When thinking about what interventions will best support a mother to make the changes she has told you she needs, consider her:

  • acts of protection 
  • sense of belonging
  • resources and strengths
  • skills.

You need to partner with a mother to support the journey away from violence and towards safety for herself and her children. This support needs to uphold her dignity and position her as the expert in safety for herself and her children. Learn more about this in working with mothers.

Look at what has and has not worked

Learn about her past experiences of intervention and help. What did she think the interventions were for? Did they help or hurt her? These stories will give you a sense of what she has been through and where she is at. Use them to think about what you should and should not try.

Keep in mind that many mothers fear their children will be removed as a result of the father’s violence. This fear can make them anxious and wary of you.

Practice prompt

Do not make assumptions about a mother who has never sought formal help before or who services find difficult to engage with. She may want help but not feel safe enough to talk about the violence. She may worry seeking help could make the violence worse. Or the father’s controlling behaviour may stop her from getting help.

She may also have had negative social responses to her experiences of violence in the past.

Some tips about case planning with mothers

Talk about the DVO:

  • Openly and realistically discuss the conditions of the DVO.
  • Does the mother think the DVO will keep her safer?
  • What has been her experience of using a DVO in the past?
  • How does she feel about reporting any breaches of the DVO to police? (Remember you can support her in doing this.)

If the mother is staying at home:

  • Talk about what she needs to feel safer. This can include security doors, changed locks, security lights, and personal alarms.
  • If the woman is staying at home, does she have friends or family close by who can provide assistance and help to her and the children?

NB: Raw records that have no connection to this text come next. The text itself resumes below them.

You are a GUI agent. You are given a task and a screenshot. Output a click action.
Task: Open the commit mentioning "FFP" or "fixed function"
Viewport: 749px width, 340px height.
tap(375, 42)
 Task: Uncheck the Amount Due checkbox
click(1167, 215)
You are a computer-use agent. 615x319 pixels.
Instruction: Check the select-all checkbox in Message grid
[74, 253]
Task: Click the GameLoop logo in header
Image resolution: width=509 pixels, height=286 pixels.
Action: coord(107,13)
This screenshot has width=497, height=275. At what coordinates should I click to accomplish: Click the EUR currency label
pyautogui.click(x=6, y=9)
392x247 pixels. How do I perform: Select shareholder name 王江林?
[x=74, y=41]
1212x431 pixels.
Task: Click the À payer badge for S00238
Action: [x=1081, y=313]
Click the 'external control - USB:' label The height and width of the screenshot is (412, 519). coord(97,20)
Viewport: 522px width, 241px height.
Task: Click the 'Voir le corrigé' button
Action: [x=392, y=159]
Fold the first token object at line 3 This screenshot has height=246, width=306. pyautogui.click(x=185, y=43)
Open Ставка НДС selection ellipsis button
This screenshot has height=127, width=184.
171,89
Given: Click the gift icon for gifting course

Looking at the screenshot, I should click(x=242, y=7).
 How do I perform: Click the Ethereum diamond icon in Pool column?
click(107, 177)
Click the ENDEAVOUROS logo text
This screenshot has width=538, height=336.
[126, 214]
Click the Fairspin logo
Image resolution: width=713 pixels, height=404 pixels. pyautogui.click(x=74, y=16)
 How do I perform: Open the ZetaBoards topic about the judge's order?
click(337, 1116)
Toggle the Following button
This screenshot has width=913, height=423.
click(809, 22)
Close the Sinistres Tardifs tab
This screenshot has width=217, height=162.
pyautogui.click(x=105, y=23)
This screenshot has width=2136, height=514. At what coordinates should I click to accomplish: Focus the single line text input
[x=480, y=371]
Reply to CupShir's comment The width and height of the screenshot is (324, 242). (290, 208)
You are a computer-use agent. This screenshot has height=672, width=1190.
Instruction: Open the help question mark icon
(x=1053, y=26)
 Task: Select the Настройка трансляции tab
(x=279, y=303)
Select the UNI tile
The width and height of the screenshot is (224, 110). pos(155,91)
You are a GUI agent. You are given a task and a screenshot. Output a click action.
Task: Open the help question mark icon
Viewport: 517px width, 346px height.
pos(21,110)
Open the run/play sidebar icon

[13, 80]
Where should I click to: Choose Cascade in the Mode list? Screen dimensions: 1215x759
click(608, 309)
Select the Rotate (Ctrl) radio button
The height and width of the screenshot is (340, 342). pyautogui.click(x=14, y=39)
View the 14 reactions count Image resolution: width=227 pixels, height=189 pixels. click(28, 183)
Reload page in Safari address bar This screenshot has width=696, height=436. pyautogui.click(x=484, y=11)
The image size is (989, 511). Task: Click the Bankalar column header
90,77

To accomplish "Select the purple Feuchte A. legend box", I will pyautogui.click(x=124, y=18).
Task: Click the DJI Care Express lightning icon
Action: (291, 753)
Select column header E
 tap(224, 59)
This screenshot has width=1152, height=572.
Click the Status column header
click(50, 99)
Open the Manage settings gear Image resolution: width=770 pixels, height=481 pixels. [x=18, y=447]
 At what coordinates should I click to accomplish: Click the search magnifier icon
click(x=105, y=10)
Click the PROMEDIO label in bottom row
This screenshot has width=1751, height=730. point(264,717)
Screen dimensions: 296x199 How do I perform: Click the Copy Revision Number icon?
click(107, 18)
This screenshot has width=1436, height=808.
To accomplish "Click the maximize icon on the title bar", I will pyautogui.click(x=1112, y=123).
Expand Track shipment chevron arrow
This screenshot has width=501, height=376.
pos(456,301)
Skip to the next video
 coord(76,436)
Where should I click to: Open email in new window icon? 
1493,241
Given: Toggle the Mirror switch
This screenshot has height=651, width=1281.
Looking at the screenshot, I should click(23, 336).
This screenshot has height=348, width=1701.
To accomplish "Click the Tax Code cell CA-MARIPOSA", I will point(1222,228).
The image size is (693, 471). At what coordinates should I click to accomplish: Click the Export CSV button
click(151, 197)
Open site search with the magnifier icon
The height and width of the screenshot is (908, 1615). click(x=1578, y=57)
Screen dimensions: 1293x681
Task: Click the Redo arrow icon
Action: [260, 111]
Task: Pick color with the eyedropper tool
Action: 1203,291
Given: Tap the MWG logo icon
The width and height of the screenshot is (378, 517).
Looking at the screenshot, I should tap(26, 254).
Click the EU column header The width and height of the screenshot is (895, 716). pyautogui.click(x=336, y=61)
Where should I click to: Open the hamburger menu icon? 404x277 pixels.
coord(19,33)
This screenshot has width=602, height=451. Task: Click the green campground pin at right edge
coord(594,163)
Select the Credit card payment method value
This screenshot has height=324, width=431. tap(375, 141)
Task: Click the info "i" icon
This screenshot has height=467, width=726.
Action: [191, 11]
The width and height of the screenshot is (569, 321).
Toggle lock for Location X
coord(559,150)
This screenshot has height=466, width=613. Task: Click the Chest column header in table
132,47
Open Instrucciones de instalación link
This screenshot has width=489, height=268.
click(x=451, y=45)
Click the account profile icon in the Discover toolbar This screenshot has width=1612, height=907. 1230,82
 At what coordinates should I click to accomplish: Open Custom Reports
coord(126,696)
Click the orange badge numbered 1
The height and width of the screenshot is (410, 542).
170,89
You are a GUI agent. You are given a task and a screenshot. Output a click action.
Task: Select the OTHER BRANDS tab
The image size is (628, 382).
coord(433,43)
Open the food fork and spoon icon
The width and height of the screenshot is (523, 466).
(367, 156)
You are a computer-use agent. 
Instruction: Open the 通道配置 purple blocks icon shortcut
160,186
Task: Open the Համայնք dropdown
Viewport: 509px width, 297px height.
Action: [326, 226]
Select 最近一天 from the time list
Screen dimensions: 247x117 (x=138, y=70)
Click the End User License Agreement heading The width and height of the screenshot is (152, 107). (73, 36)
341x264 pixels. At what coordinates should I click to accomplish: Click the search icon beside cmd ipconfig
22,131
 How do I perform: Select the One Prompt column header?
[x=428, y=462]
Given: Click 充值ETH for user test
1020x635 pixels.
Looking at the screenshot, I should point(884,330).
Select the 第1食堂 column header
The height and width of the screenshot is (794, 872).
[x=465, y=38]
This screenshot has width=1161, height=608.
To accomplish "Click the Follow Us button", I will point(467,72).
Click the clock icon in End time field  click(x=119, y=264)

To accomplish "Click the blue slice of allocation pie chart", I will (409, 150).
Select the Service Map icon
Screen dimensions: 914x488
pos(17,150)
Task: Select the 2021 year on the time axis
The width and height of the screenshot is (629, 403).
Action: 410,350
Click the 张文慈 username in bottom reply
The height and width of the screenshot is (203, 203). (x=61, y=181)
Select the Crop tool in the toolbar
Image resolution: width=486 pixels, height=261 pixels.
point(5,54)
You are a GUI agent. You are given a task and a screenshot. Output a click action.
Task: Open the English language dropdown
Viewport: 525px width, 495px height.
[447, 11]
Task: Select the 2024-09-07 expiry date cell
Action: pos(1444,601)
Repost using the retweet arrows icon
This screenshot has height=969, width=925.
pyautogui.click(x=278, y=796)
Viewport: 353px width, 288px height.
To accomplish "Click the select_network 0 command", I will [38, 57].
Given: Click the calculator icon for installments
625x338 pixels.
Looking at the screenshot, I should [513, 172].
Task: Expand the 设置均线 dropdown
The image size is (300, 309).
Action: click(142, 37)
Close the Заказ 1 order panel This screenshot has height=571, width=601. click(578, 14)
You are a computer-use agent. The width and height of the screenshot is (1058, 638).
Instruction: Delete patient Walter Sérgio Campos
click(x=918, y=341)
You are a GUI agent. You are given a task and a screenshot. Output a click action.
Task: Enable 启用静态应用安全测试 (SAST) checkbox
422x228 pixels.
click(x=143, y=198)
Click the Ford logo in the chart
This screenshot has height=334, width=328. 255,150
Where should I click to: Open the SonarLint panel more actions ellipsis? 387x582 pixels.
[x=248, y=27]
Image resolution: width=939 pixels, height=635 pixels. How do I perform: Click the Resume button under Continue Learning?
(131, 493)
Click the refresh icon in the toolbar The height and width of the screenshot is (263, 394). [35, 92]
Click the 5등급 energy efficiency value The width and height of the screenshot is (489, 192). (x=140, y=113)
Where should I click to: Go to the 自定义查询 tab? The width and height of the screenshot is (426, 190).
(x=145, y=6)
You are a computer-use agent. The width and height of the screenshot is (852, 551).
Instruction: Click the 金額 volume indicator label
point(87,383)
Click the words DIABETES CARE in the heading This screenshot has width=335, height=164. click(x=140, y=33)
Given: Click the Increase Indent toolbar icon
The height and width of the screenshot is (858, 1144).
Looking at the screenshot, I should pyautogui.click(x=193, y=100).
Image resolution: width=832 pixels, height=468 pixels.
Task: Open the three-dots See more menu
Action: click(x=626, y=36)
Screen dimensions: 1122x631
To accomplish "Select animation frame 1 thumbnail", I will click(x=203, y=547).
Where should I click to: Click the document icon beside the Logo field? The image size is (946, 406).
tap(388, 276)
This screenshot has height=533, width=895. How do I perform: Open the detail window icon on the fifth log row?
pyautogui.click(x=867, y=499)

If the mother is staying in the relationship:

  • Have a contingency safety plan in place
  • Ask about times of heightened risk for her and her children and use your knowledge about when a father’s violence may escalate.
  • Create with her a realistic contingency safety plan involving police and other safety networks.
  • Use the Daisy app (which connects to domestic and family violence support services in the local area).

Work with other agencies and supports:

  • Work with integrated services to provide practical support so the mother and her children can remain safely in the home.
  • Having a supportive general practitioner (GP) who knows her story may be a good short-term intervention to support any mental health or substance issues she has (as a result of violence) until things are stable.

Bring mothers and children together:

  • Create opportunities to bring mothers and the children together so they can share their lived experiences and work towards healing.
  • Help them to see and appreciate what they have to offer and to support one another in rebuilding relationships.

Be clear about what you are referring her to and what she should get out of it:

  • Think realistically about the sequencing and timing of services and your expectations.
  • Be clear about what the service can offer her.
  • Make sure she is ready for the intervention you refer her to.
  • Know what you’re referring to and what she can expect to get out of it.

Learn about interventions that work when working with mothers.

What not to do when case planning with women experiencing violence

  • Do not expect a mother to embark on therapeutic or parenting courses when she is not safe.
  • Do not expect her to manage any mental health problems or problematic substance use without considering how these may be related to the father’s violence against her.
  • Do not ask mothers to put into practice an individualised safety plan without any effort on your part to address a father’s violent behaviour. This can be both dangerous and disempowering.